Dalam perjalanan ini kami tidak memaksakan speed yang tinggi pada motor, hanya sekitar 50Km/jam saja dengan alasan ingin lebih menikmati perjalanan. Tikungan kanan, tikungan kiri, tanjakan, turunan dan sesekali lingkaran ban harus ber make-up lumpur, akhirnya kami sampai di ibukota kecamatan Muara Badak. Disini kami kembali bertemu Emend yang sejak tadi lebih dulu sampai, kemudian kami melanjutkan perjalanan menuju Tanjung Limau. Dalam perjalanan ini kami sedikit terkesima melihat beberapa property perusahaan yang ada dimana-mana. Sepertinya perusahaan Gas sangat mendominasi Muara Badak.
            Setelah  kami melewati gapura yang bertuliskan selamat datang di Tanjung Limau, kami kembali menemukan jalan bundaran yang ditengah-tengahnya ada tugu monasnya. Waahhh.. kite sampe jakarte ne babe,, hehehe. Mana ya ondel-ondelnya ?. tugu monasnya tidak sebesar di Jakarta pemirsaah, hanya sebatas big miniature. Perjalanan masih kita lanjutkan, semakin jauh kita meninggalkan mini monas tadi, kini kita sudah bisa melihat beberapa petak lahan empang warga. Disini kita bisa menjumpai beberapa penjual umpan hidup yang bisa diidentifikasi dengan adanya papan pemberitahuan di pinggir jalan.
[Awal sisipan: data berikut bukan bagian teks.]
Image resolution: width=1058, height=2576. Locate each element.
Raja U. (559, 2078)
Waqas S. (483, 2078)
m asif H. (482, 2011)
Kami berhenti sejenak untuk membeli umpan hidup, 













Tuh jika berminat membeli umpan hidup ada nomer hapenya, jangan miscall yah, kalo Cuma miscall niscaya nggak akan dapat umpan hidup ente.
            Umpan udang hidup telah ditangan dengan mengeluarkan money Rp. 25.000 saja, kini lanjut lagi perjalanan dengan menelusuri jalan yang berkonstruksi beton. Jalan mulus ini tidak berlansung lama karena sebenarnya jalanan ini masih dalam tahap perampungan, sehingga tak lama kemudian kami menjumpai kombinasi jalanan yang masih berbentuk puzzle antara semen beton dan tanah berbatu biasa. Dengan penuh kesabaran dan konsentrasi tinggi akhirnya kami berhasil melewati puzzle jalanan tadi, hingga akhirnya kami membelokkan setang motorsikal kami kearah sebuah rumah panggung yang diterasnya terapat pria tua yang sedang duduk-duduk santai dikursi. Sosok pria tua yang sudah mirip bapak-bapak itu sangat misterius, tatapannya yang dingin membuat mataku membeku saat melihatnya. Bulu kudukku kian berdiri tidak karuan saat melihat banyak wanita-wanita yang keluar dari arah dermaga, untung hanya bulu yang berdiri bukan yang lain. Kami memarkirkan motor dihalaman rumah tersebut dengan membayar biaya parkir masing-masing Rp. 2.000/ motor. Bayarnya pake uang cash yah, nggak terima kartu kredit disini, cukup bayar pada bapak-bapak tua tadi. Helm juga bisa dititipkan dirumah bapak tua itu dan tanpa dipungut biaya alias gretonk getho, waah, ternyata baik juga bapak tua itu.  Jika kita ingin memancing didermaga tersebut, kita harus membayar lagi sebesar Rp.10.000/orang. Namun kami masih belum tahu bagaimana kondisi dermaga, dan gaya kami saat itu seperti hanya ingin jalan-jalan saja dengan pancing yang tersimpan rapi didalam tas masing-masing.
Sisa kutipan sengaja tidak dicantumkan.